● **Problem requirements**: Each line at or after the one containing "ขนส่งและพันธมิตร (58, 2176)" should be transcribed exactly, up to and including the final line of the data.

● **Data records**:
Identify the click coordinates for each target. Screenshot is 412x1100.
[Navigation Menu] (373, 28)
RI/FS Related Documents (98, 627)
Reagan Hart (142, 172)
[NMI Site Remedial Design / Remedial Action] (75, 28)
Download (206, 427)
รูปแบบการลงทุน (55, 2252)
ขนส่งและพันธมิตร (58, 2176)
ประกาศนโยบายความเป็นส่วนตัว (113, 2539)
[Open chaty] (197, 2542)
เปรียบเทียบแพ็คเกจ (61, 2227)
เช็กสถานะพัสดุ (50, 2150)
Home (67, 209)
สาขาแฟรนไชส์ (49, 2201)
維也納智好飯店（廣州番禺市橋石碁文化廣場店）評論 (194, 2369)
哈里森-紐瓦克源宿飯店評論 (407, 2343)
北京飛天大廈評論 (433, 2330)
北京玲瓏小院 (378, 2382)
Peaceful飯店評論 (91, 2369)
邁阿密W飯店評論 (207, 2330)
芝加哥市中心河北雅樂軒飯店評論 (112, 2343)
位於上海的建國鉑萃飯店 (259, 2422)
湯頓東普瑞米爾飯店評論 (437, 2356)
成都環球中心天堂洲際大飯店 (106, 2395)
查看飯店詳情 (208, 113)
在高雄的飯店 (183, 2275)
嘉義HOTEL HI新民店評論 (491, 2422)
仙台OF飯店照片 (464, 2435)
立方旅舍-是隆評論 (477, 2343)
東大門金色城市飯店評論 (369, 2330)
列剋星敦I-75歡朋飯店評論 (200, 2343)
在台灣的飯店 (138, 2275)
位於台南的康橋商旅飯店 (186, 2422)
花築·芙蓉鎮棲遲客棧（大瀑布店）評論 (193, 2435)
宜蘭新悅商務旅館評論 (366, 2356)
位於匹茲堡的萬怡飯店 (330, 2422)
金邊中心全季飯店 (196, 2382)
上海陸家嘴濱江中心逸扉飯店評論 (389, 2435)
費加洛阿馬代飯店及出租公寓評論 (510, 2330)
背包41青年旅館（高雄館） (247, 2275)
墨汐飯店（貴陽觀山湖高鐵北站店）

● **The answer**:
ขนส่งและพันธมิตร (58, 2176)
ประกาศนโยบายความเป็นส่วนตัว (113, 2539)
[Open chaty] (197, 2542)
เปรียบเทียบแพ็คเกจ (61, 2227)
เช็กสถานะพัสดุ (50, 2150)
Home (67, 209)
สาขาแฟรนไชส์ (49, 2201)
維也納智好飯店（廣州番禺市橋石碁文化廣場店）評論 (194, 2369)
哈里森-紐瓦克源宿飯店評論 (407, 2343)
北京飛天大廈評論 (433, 2330)
北京玲瓏小院 (378, 2382)
Peaceful飯店評論 (91, 2369)
邁阿密W飯店評論 (207, 2330)
芝加哥市中心河北雅樂軒飯店評論 (112, 2343)
位於上海的建國鉑萃飯店 (259, 2422)
湯頓東普瑞米爾飯店評論 (437, 2356)
成都環球中心天堂洲際大飯店 (106, 2395)
查看飯店詳情 (208, 113)
在高雄的飯店 (183, 2275)
嘉義HOTEL HI新民店評論 (491, 2422)
仙台OF飯店照片 (464, 2435)
立方旅舍-是隆評論 (477, 2343)
東大門金色城市飯店評論 (369, 2330)
列剋星敦I-75歡朋飯店評論 (200, 2343)
在台灣的飯店 (138, 2275)
位於台南的康橋商旅飯店 (186, 2422)
花築·芙蓉鎮棲遲客棧（大瀑布店）評論 (193, 2435)
宜蘭新悅商務旅館評論 (366, 2356)
位於匹茲堡的萬怡飯店 (330, 2422)
金邊中心全季飯店 (196, 2382)
上海陸家嘴濱江中心逸扉飯店評論 (389, 2435)
費加洛阿馬代飯店及出租公寓評論 (510, 2330)
背包41青年旅館（高雄館） (247, 2275)
墨汐飯店（貴陽觀山湖高鐵北站店）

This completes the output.